Konzertbericht
The National
Wie weiß doch der Volksmund seit Friedrich Schiller: Es kann der Frömmste nicht in Frieden leben, wenn es dem bösen Nachbarn nicht gefällt. Auf die Situation der Freilichtbühne Stadtpark umgemünzt, heißt dies konkret: Es kann die frömmste Band nicht im Dunkeln spielen, wenn der böse Anwohner pünktlich um 22.01 zu meckern beginnen muss. Eine konkrete Implikation: Selbst ruhigere Bands wie Sigur Rós oder Damien Rice mussten ihre Sets schon zu einem Zeitpunkt beenden, an dem andere meistens erst beginnen – die Atmosphäre hat dann gerne Angst vor'm Sonnenbrand und wartet auf den nächsten Hallengig.

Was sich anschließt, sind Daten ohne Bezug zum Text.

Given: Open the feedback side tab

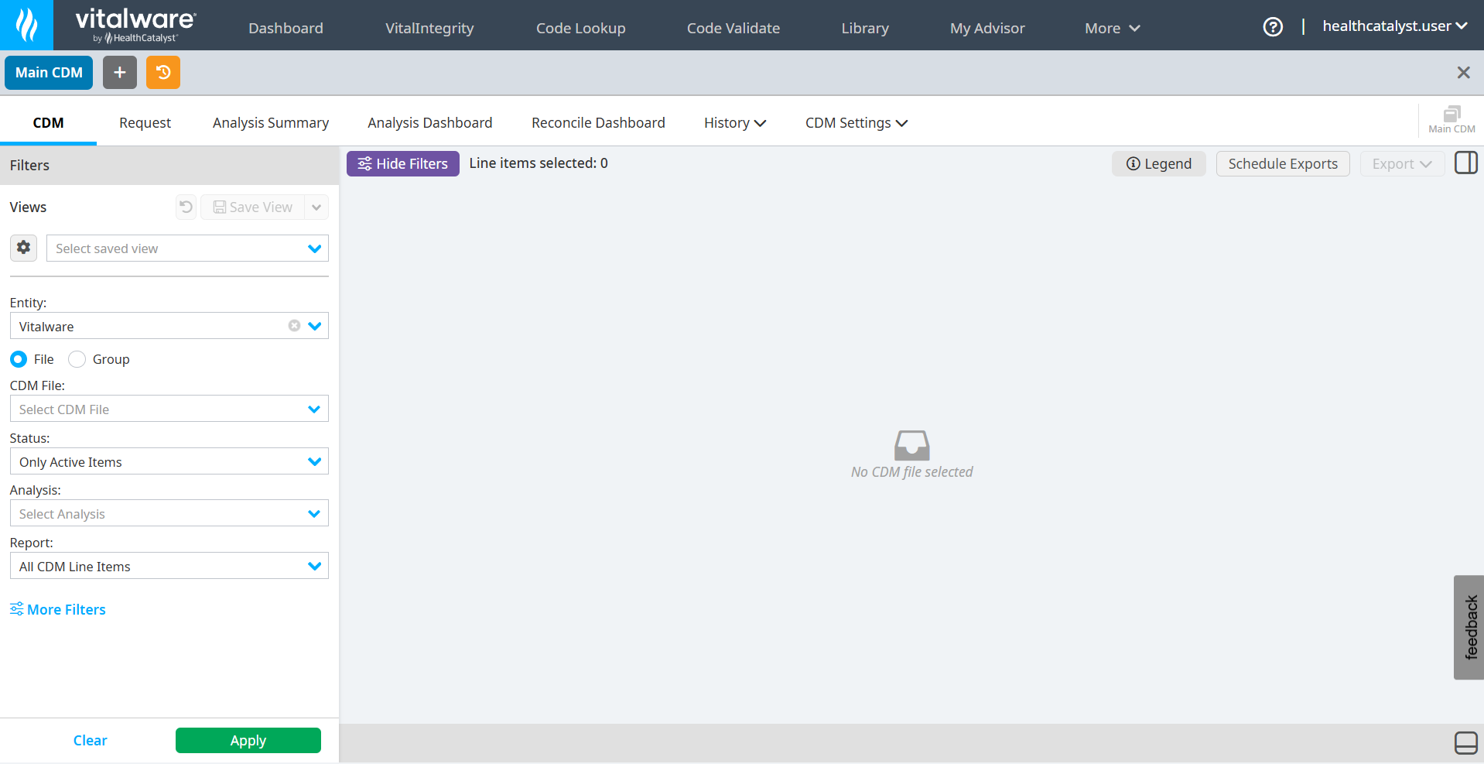Looking at the screenshot, I should tap(1469, 627).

Eine weitere Implikation: Wer früh aufhört, muss auch früher beginnen und demzufolge auch die Vorband zu bester Feierabendverkehrszeit vor's Publikum jagen. Wenn es sich, wie im Falle von The National, gleich um zwei Vorbands handelt, kann eben jenes Publikum dann durchaus auch ziemlich überschaubar sein. So schaut sich dementsprechend nur eine knappe Handvoll Hanseaten bereits um 18.30 den lauschigen Akustik-Folkpop von The Middle East an – und das aufgrund des lachenden Sommerwetters zudem mit Vorliebe auf den Wiesenboden gefläzt. Als knapp eine Stunde später Midlake antreten, um den Preis für die vielleicht spannendste Vorband des Jahres abzusahnen, ist die Besucheranzahl zwar schon in den vierstelligen Bereich gehüpft, den Texanern wird trotzdem mit eher verhaltenem Interesse begegnet. Midlake stören sich nicht daran und brechen in 35 Minuten Bühnenzeit jedem das Herz, der ein gebrochenes Herz begehrt.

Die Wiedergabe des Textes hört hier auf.